La première partie (« Le moment robotique : nouvelles solitudes, nouvelles intimités ») plante un décor, dépeint une époque et rend compte de pratiques avec l’arrivée de créatures d’un nouveau genre à la fin des années 1990. Turkle nous introduit dans le monde des Furby, Nexi, AIBO, My Real Baby, Cog, Kismet, Paro et autres Tamagotchi. Elle nous dépeint le désir de communion des enfants et des personnes âgées au contact de ces robots sociaux ainsi que la révision de la catégorie de nouvelle appréhension de ce qu’est le vivant. Les robots engendrent un tel sentiment de proximité qu’en leur présence les deux populations étudiées se comportent comme elles le feraient avec une personne ou un animal. Certaines réactions des enfants sont des plus surprenantes : ils reproduisent des tensions familiales, espèrent nouer des relations avec les robots dans la vie réelle quand ils n’interprètent pas leurs dysfonctionnements comme une maladie. Et Turkle de préciser : « Ce que nous demandons aux robots est le pendant de ce dont nous manquons cruellement » (p. 147), à savoir de l’écoute, de l’attention et de la considération. Le moment robotique est le propre d’une époque qui se représente les robots comme des compagnons parfaits (potentiels amis, confidents ou même partenaires amoureux) et dont les êtres humains, seuls avec les robots, se sentent pourtant connectés : dans la solitude, de nouvelles intimités.

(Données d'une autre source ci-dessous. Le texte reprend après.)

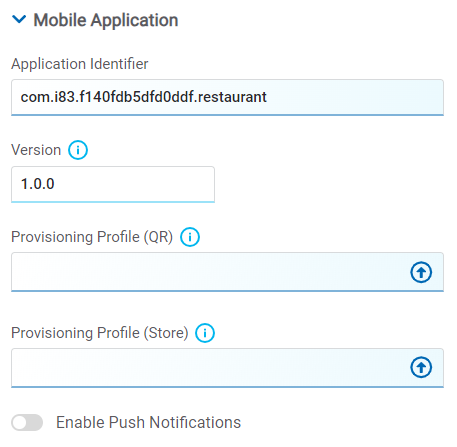Toggle Enable Push Notifications switch
Viewport: 457px width, 447px height.
(x=27, y=423)
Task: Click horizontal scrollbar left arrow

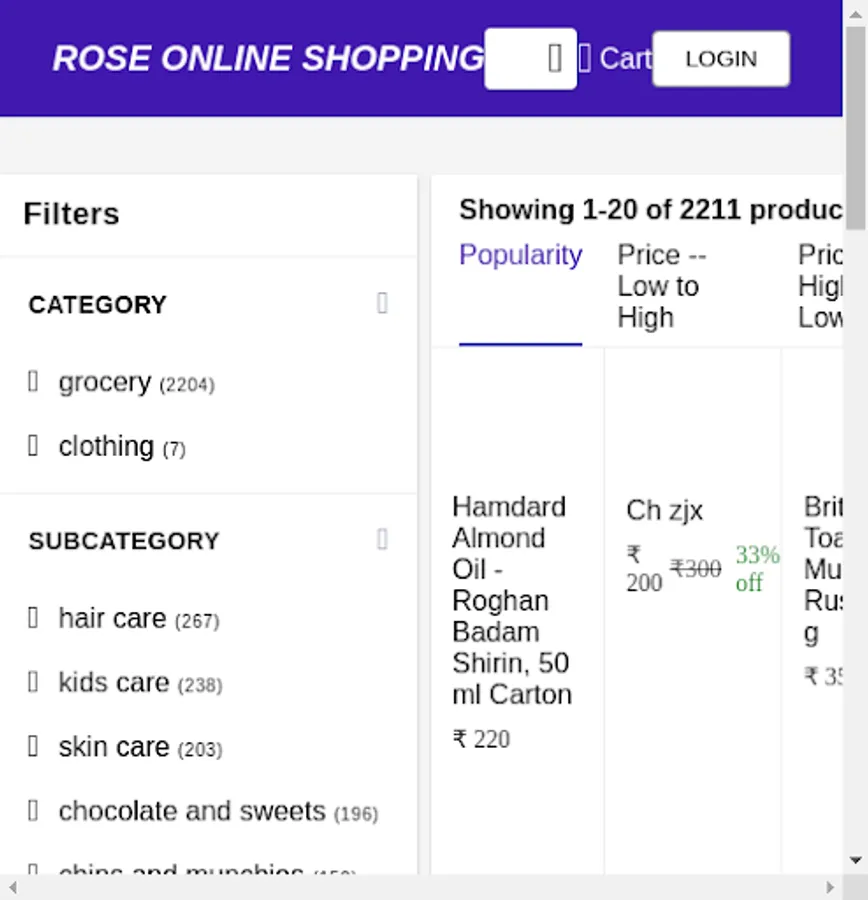Action: [12, 887]
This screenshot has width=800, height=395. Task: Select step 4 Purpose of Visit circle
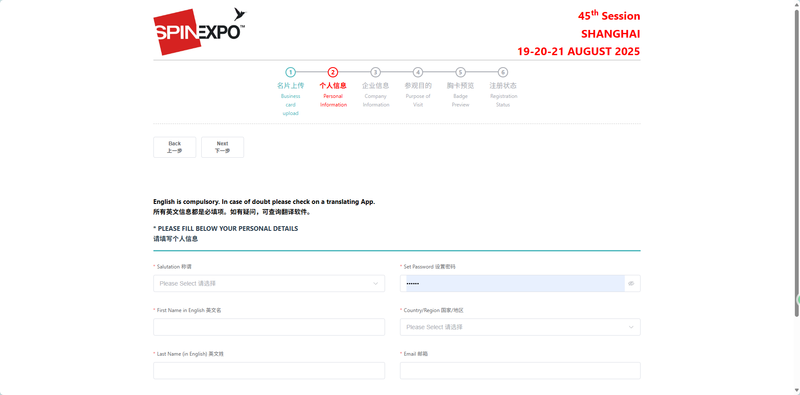[418, 72]
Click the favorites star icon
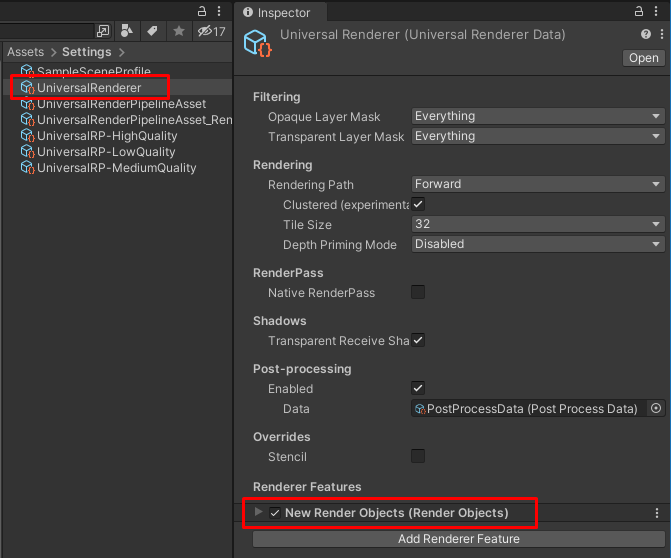 178,32

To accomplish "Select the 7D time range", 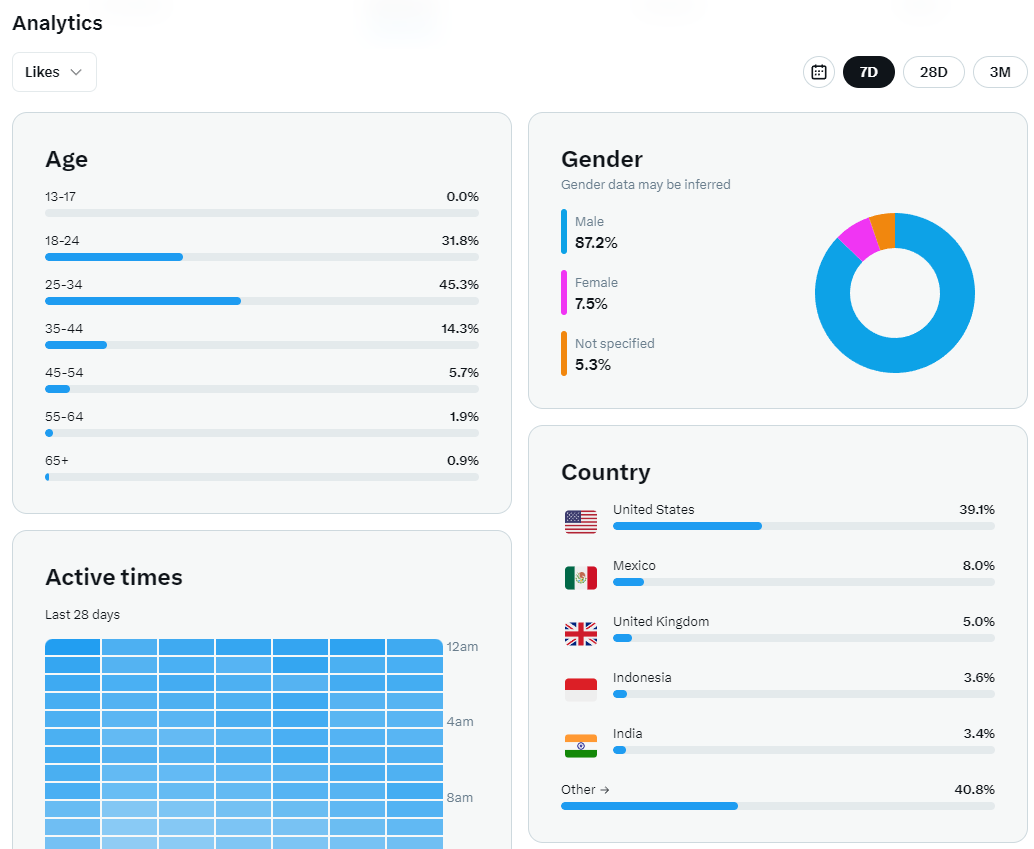I will coord(868,72).
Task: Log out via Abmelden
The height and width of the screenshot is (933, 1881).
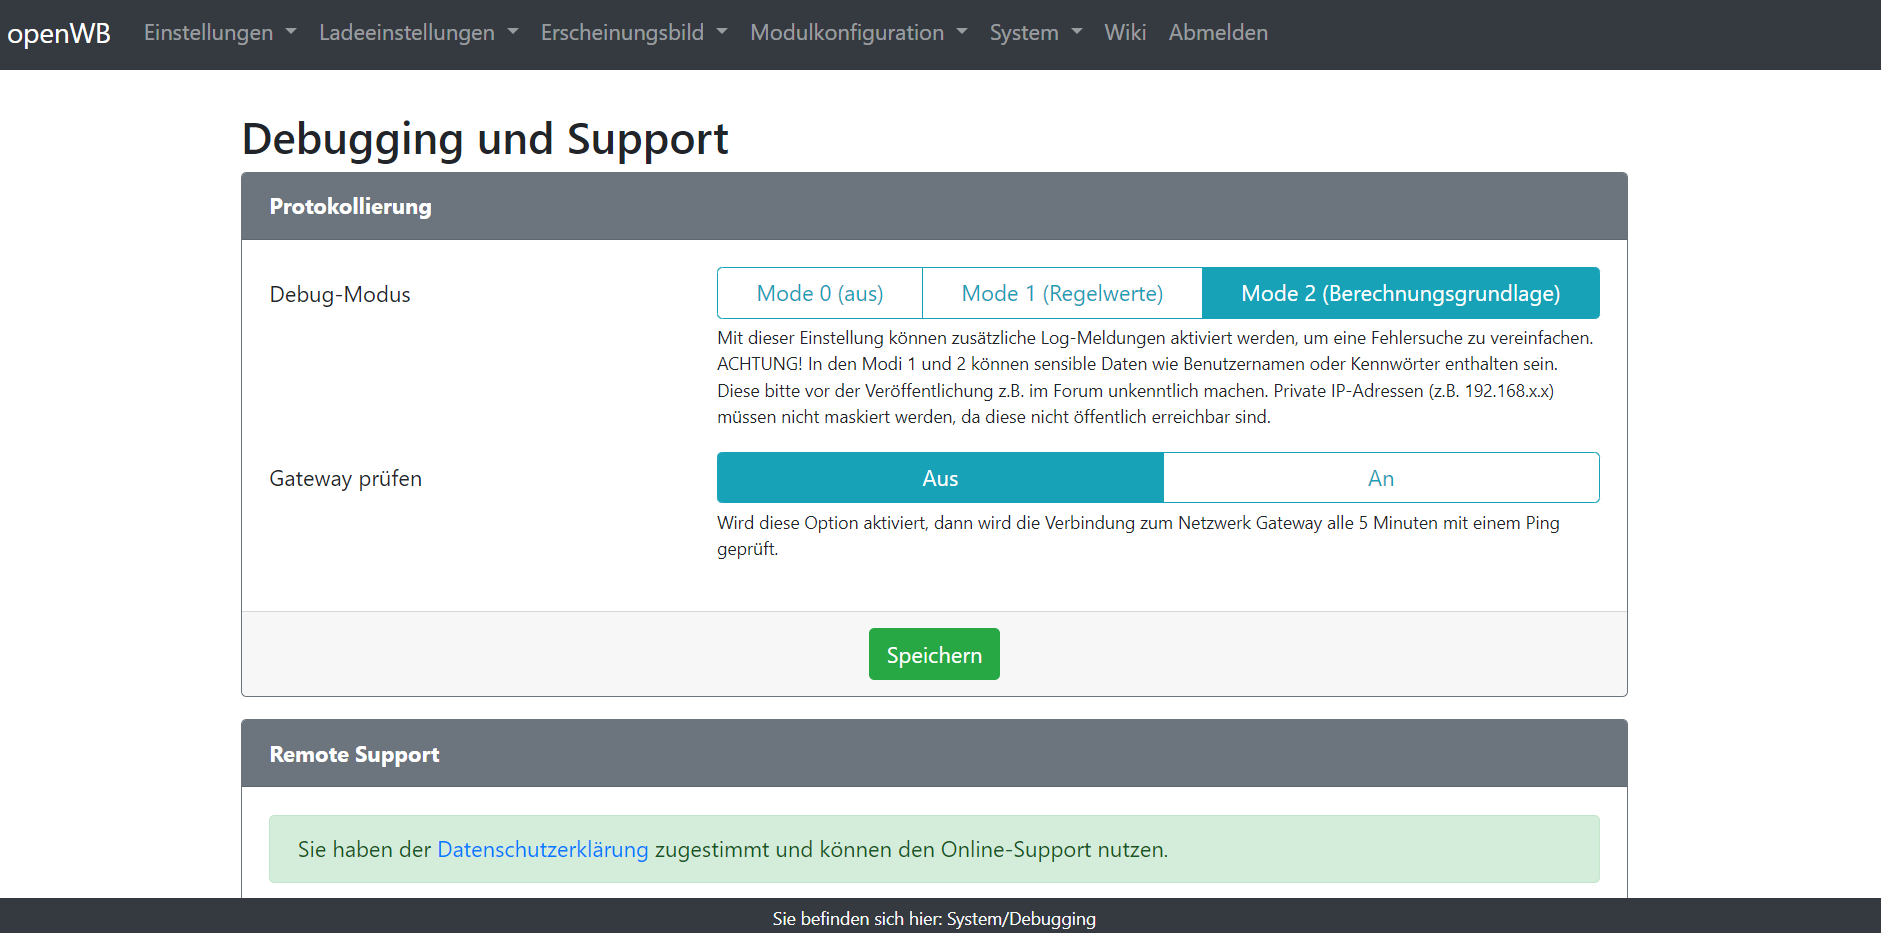Action: click(x=1217, y=33)
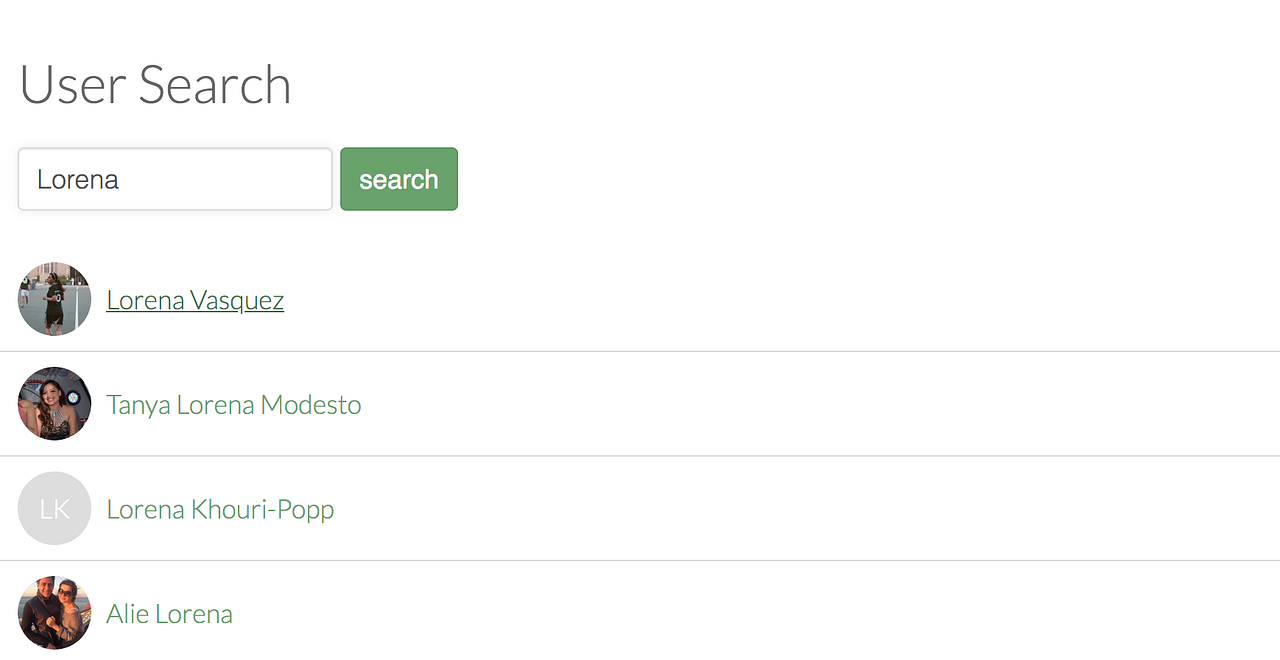
Task: Place cursor in the user search field
Action: coord(175,180)
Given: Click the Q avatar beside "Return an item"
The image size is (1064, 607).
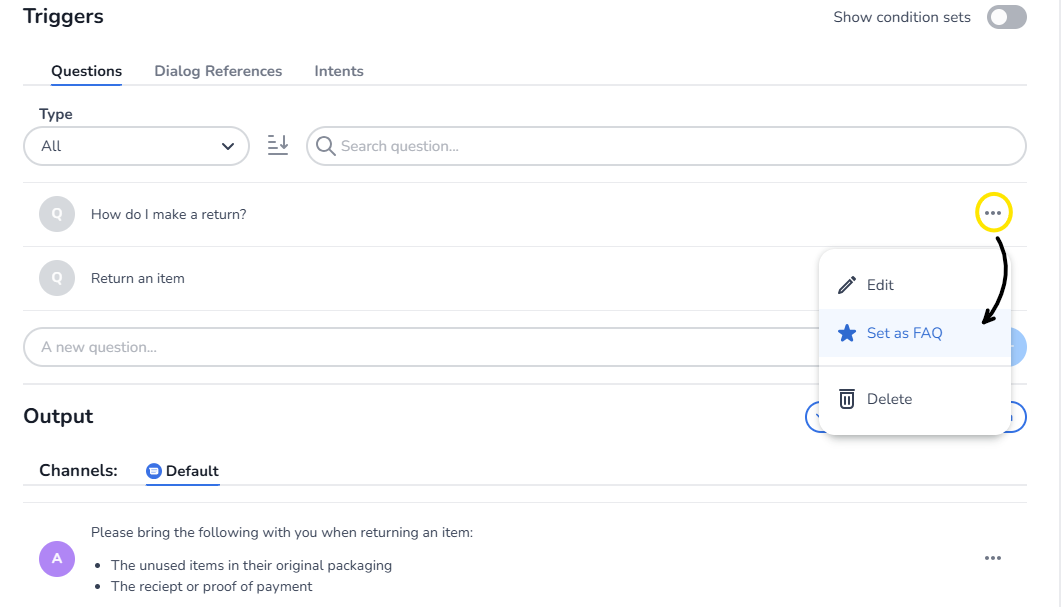Looking at the screenshot, I should click(x=57, y=278).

La seconde partie, « En réseau : dans l’intimité, de nouvelles solitudes », est consacrée à la vie en ligne en tant qu’elle redessine les frontières du moi. Moins originale que la précédente, elle peut être lue comme une petite histoire états-unienne des connectivités avec son lot d’angoisses et de vulnérabilités. Versions fantasmées de soi, réification de l’autre à des fins utilitaristes (réconfort ou divertissement), hyper-orientation du moi vers autrui sont certains aspects observés par Turkle. À sa lecture et en paraphrasant André Bazin, nous pourrions dire que « le réseau substitue à notre regard un moi qui s’accorde à nos désirs ». Dans cette exploration, entre autres, de la vie en réseau de collégiens et lycéens, elle découvre que ces derniers (tout comme certains de leurs parents), ne comprennent pas vraiment les conditions d’utilisation de Facebook ou de Gmail. Ils ne savent pas qui les surveille, les « protections » auxquelles ils ont droit et n’ont pas conscience des traces numériques laissées. Leur usage des messages et de l’oralité est des plus intéressants. Les textos et emails sont privilégiés à la conversation téléphonique (réservée à la famille) car ils permettent de mieux contrôler son temps et de se protéger en contrôlant la conversation et l’exposition de ses émotions. Les effets de ces diverses pratiques connectées sur l’identité, l’intimité et la solitude révèlent que le « moi perpétuellement connecté se retrouve aussi étrangement isolé » (p. 245). Et Turkle de poursuivre par une conclusion analogue à celle de sa première partie : « sur les réseaux sociaux, y compris dans les univers des jeux vidéo, nous sommes ensemble, mais nous avons tellement réduit nos attentes envers les autres qu’il nous arrive de nous sentir extrêmement seuls » (p. 350).

On l’aura compris, selon Turkle, nos demandes croissantes envers la technologie s’accompagnent d’un appauvrissement de nos attentes envers les êtres humains. Face à cette situation, l’anthropologue propose une realtechnik, une prise de recul proche de l’éthique de la psychanalyse afin de penser nos vies avec la technologie et de remodeler notre culture technologique. Si l’ouvrage est, à bien des égards, stimulant et vivifiant, il n’en demeure pas moins qu’il aurait pu être allégé d’une centaine de pages (en supprimant répétitions et anecdotes) et enrichi des travaux de Simondon et de Stiegler. Le concept d’intimité n’est jamais problématisé et l’auteure passe aisément d’extraits de ses entretiens à des généralisations quelque peu hâtives à la première personne du pluriel. Reste l’essentiel : un ouvrage accessible et riche animé par le geste démocratique d’une anthropologue enthousiaste pour qui les liens entre la technologie, la vie privée et la société civile sont à renouer.